"Don't cut on the diagonal!" the nail lady reprimanded me of my toes. "See!" she pointed at the third toe on my right foot. "Who cut that!?"
"I don't..." I started, but decided not to even try.
"You cut on diagonal, they cut in you!" she told me.
I nodded, because I understand the whole ingrown-toenail potential with diagonally-cut nails.
But even though it has been two decades since I performed, I have dancer's feet, and my toenails do grow diagonally. I laugh and call my wide feet "hobbit feet" but of course they had to squish into pointe shoes back in the day.
I've told the Reebok story a hundred times, haven't I? The "popular" sleek Reeboks were two narrow for my wide feet. I had real Reeboks, but they were made for wide feet, so appeared like those shoes that nurses wear when they'll be on the floor all night long. People didn't believe me that they were real. (Thank goodness my Guess jeans were authentic and people believed it, although I had a red and white Benetton striped shirt, not the blue and white one most people had.)
I had a similar situation with pointe shoes. Getting pointe shoes is a huge milestone in a dancer's life. I dreamt of going en pointe since I was small, and I was thrilled when a classmate brought some toe shoes to school one day. We tried them on at recess. I seem to remember once locking myself in a dressing room to try on an older dancer's shoes once, too.
As troupe-mates went en pointe, I'd ask my teacher if I was yet ready.
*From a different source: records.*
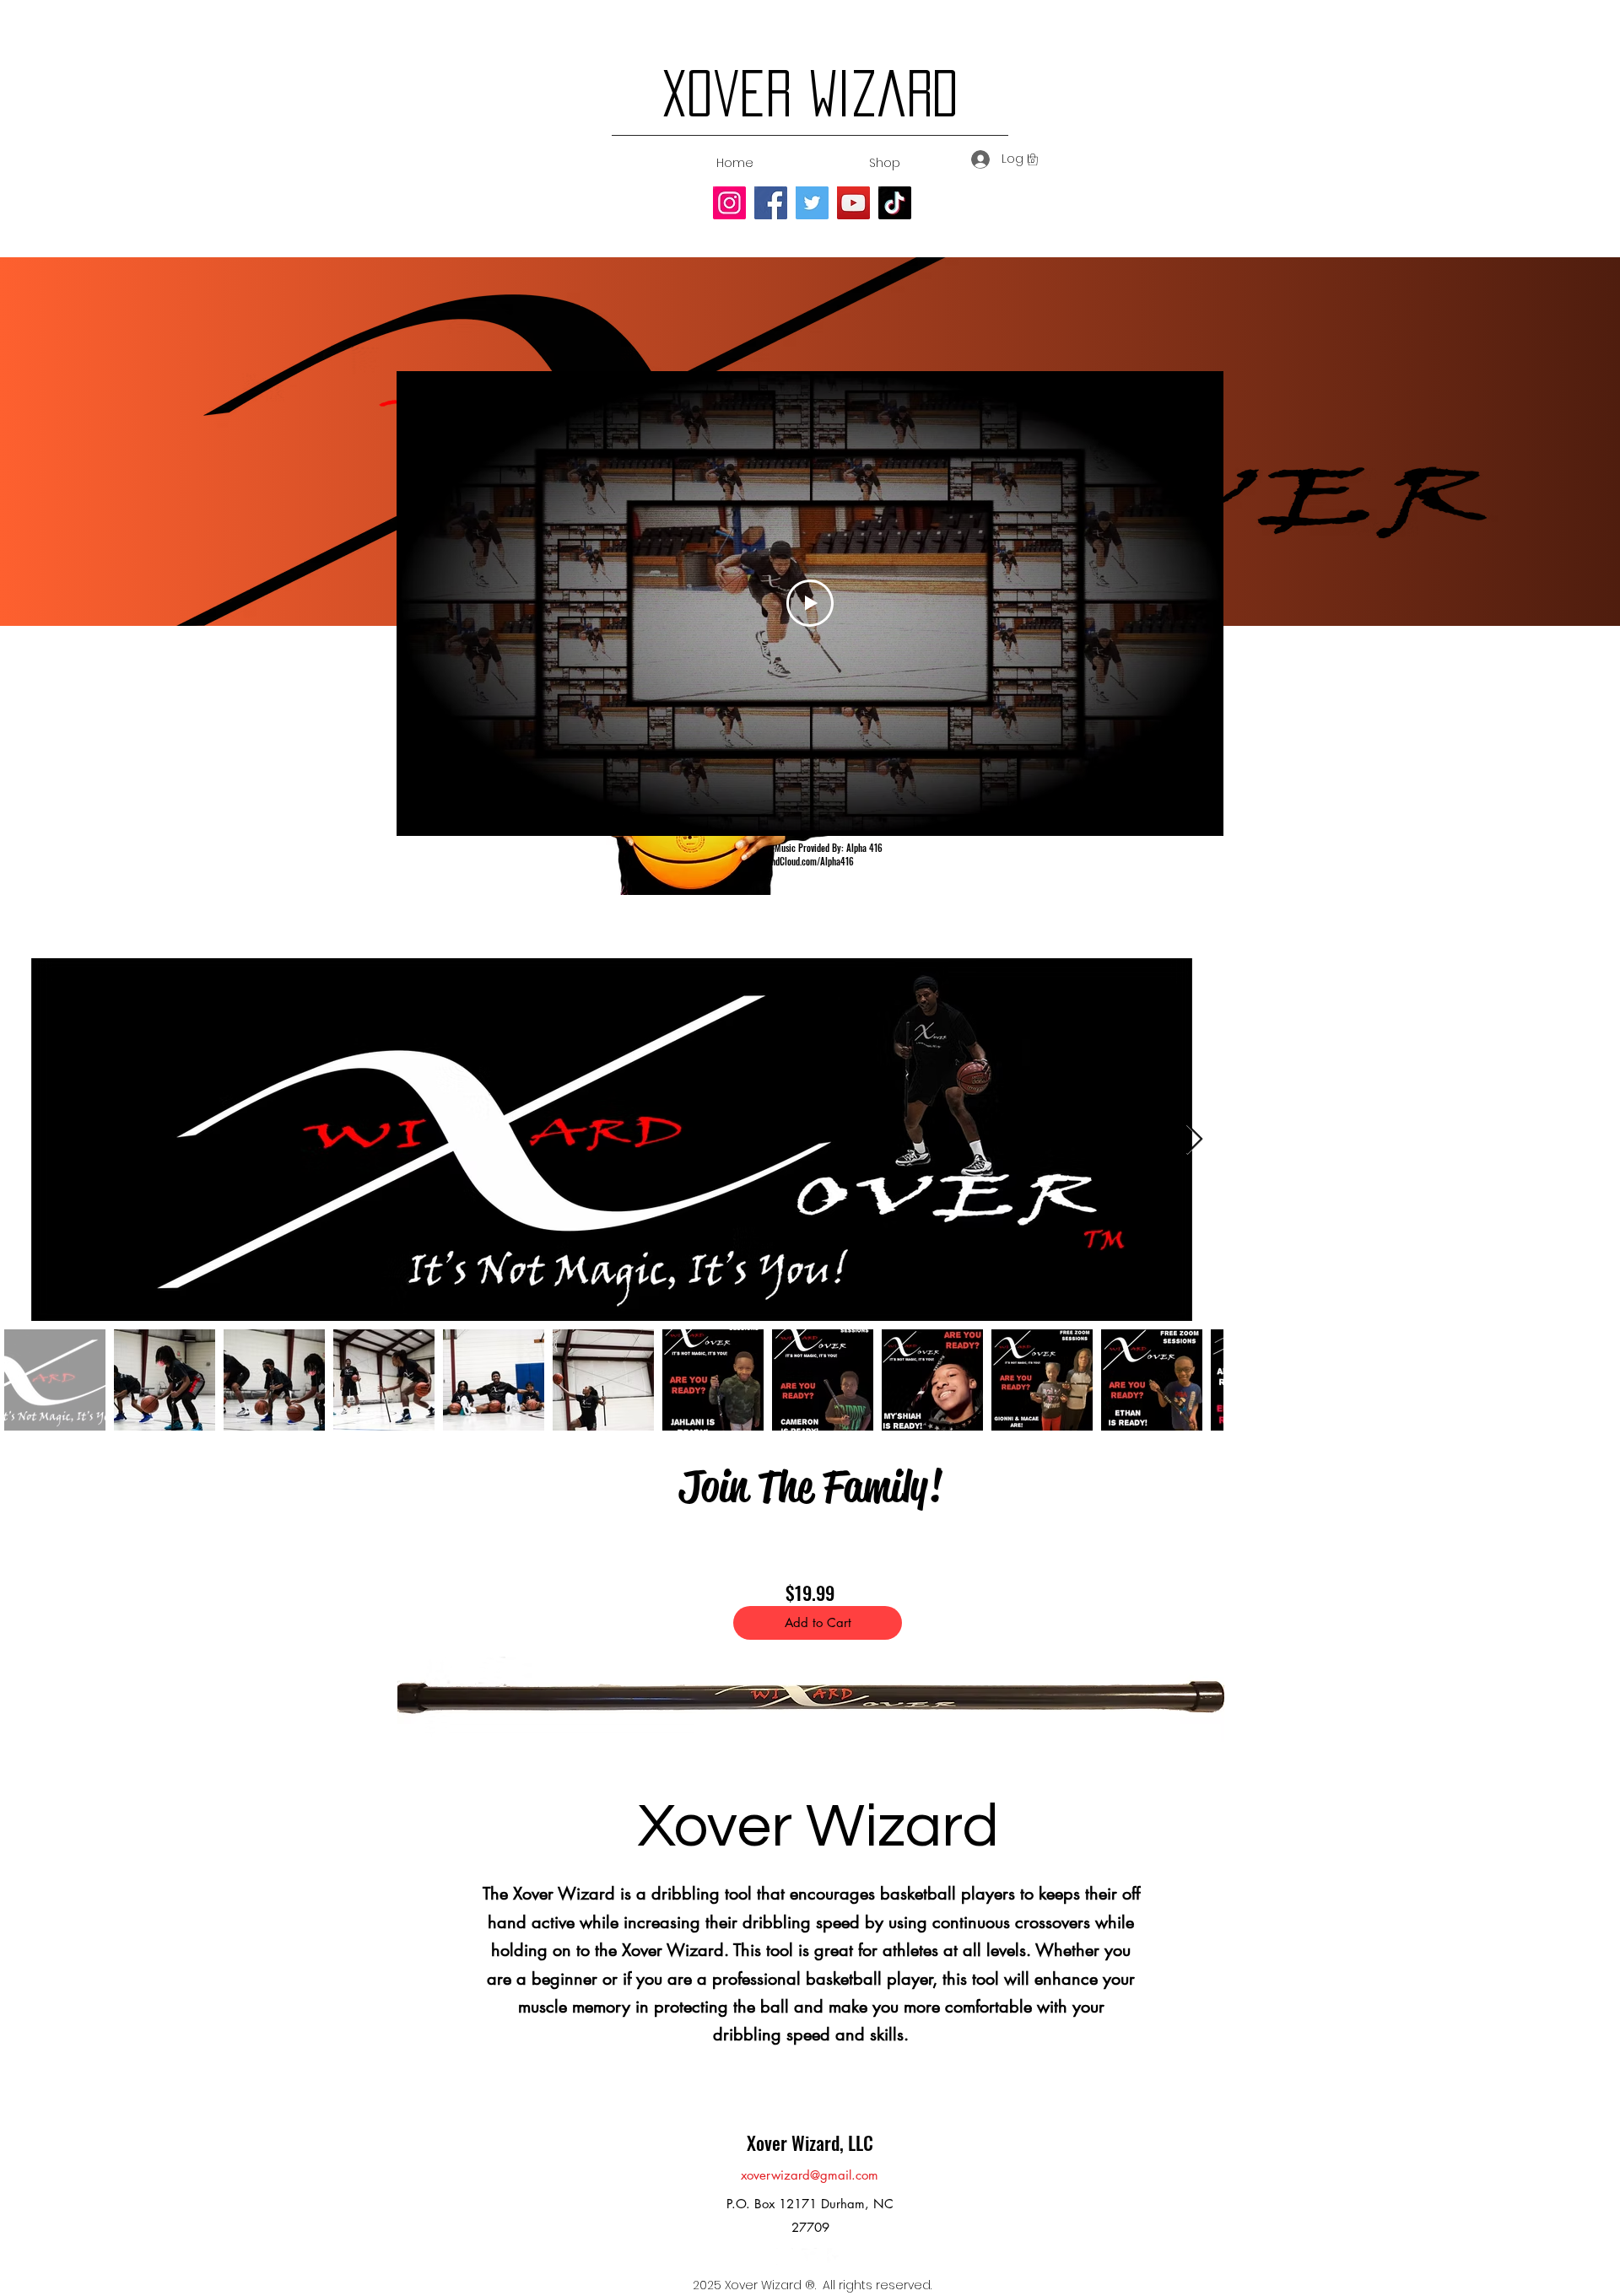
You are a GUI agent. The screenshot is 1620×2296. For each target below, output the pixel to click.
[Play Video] (810, 603)
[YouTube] (853, 202)
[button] (1033, 159)
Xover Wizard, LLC (810, 2142)
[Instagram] (729, 202)
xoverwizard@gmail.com (809, 2175)
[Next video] (1188, 603)
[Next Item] (1194, 1140)
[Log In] (978, 159)
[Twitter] (812, 202)
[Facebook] (770, 202)
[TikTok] (894, 202)
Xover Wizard (810, 93)
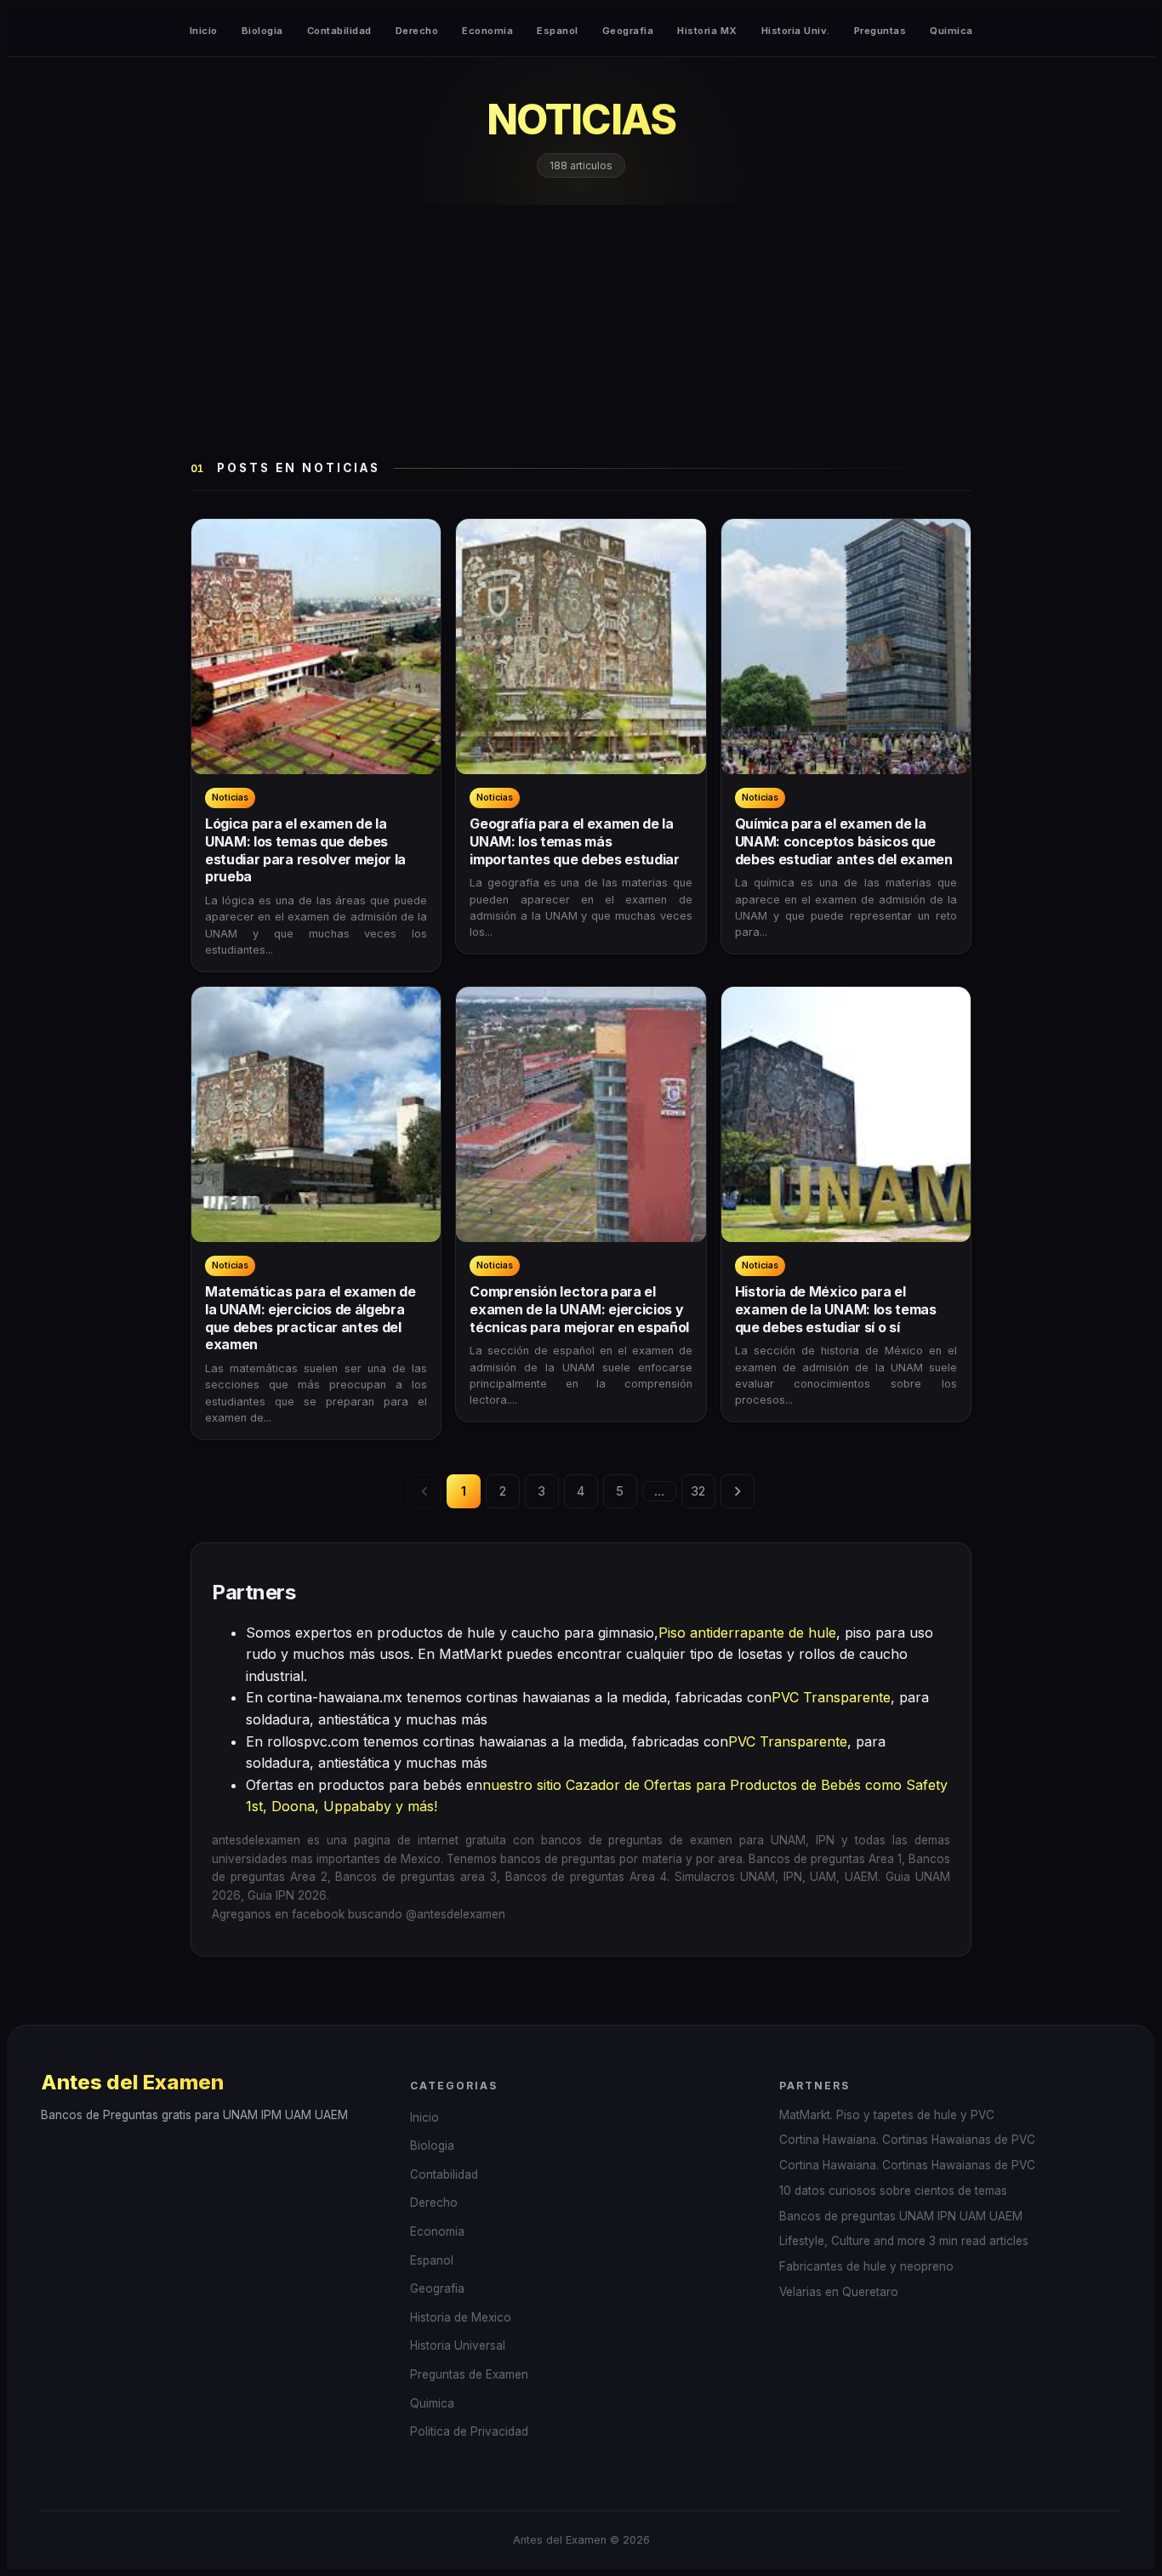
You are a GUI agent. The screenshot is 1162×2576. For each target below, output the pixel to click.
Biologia (262, 31)
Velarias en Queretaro (838, 2292)
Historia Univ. (795, 31)
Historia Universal (457, 2345)
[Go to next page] (738, 1491)
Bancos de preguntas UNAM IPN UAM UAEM (900, 2216)
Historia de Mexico (460, 2317)
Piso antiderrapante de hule (747, 1632)
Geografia (628, 31)
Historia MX (707, 31)
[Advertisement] (581, 333)
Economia (487, 31)
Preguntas (880, 31)
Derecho (417, 31)
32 (698, 1491)
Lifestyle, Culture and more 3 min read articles (903, 2241)
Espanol (557, 31)
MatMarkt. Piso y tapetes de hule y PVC (886, 2115)
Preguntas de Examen (469, 2374)
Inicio (204, 31)
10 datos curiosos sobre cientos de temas (893, 2190)
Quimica (951, 31)
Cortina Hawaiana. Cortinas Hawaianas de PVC (907, 2139)
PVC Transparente (831, 1697)
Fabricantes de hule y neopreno (866, 2266)
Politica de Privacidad (469, 2431)
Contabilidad (339, 31)
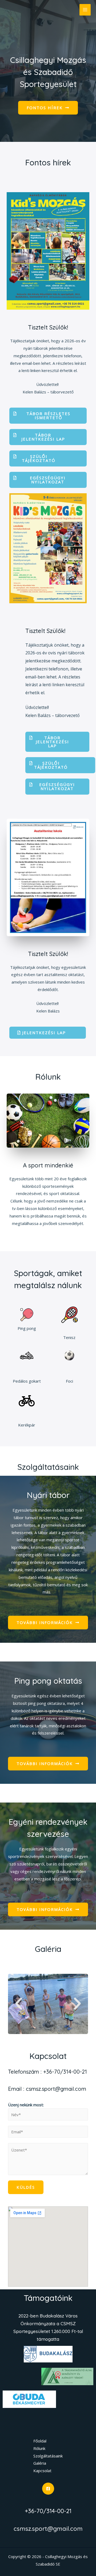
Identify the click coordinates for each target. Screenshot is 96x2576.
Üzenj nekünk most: (26, 2104)
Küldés (26, 2187)
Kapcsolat (42, 2470)
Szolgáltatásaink (48, 2456)
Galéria (48, 1949)
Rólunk (39, 2448)
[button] (48, 108)
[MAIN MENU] (85, 10)
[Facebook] (48, 2489)
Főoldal (39, 2441)
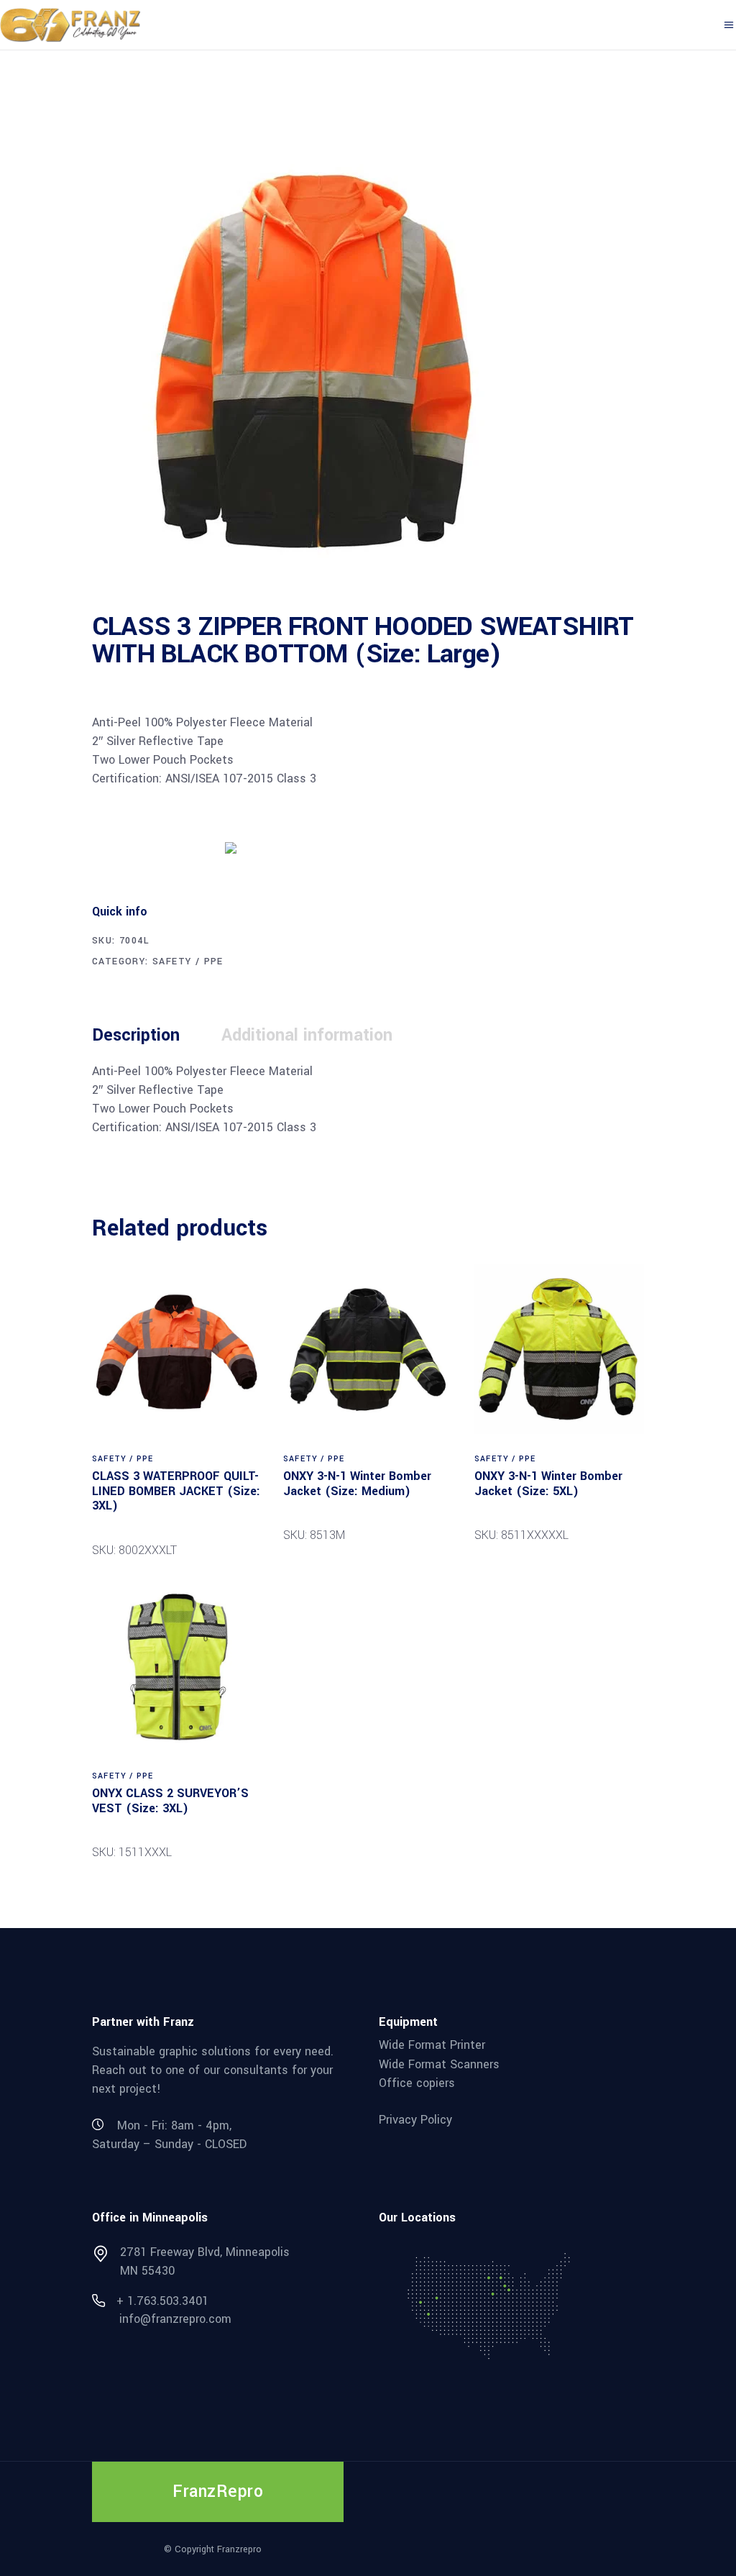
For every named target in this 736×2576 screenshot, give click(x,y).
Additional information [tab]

She'd look at my feet - and my toes wouldn't yet line up the way they'd like. "Soon, soon" she'd tell me.
And then finally, she told me to go ahead.
But the dance shop had a heck of a time trying to fit my feet. After trying on a variety of toe shoes: pale pink, candy pink, nearly white, I got some wide peach ones that smelled beautiful. (Yes, shoes I actually loved to smell!)
Those shoes meant so much to me. It was magical to dance on them. Sure, it was initially a challenge, but I was up to it.
Years later, I found the shoes, and of course couldn't get up all the way on my toes. I remembered how there was an adult in my "beginning pointe" class and laughed, because that's something I might consider doing if I didn't remember that adult was so not cool for trying to dance with us!
But it doesn't matter that I can't dance on my toes anymore; I've still got the moves in other ways, and I've got my snazzy diagonal nails as evidence of my earlier hobby.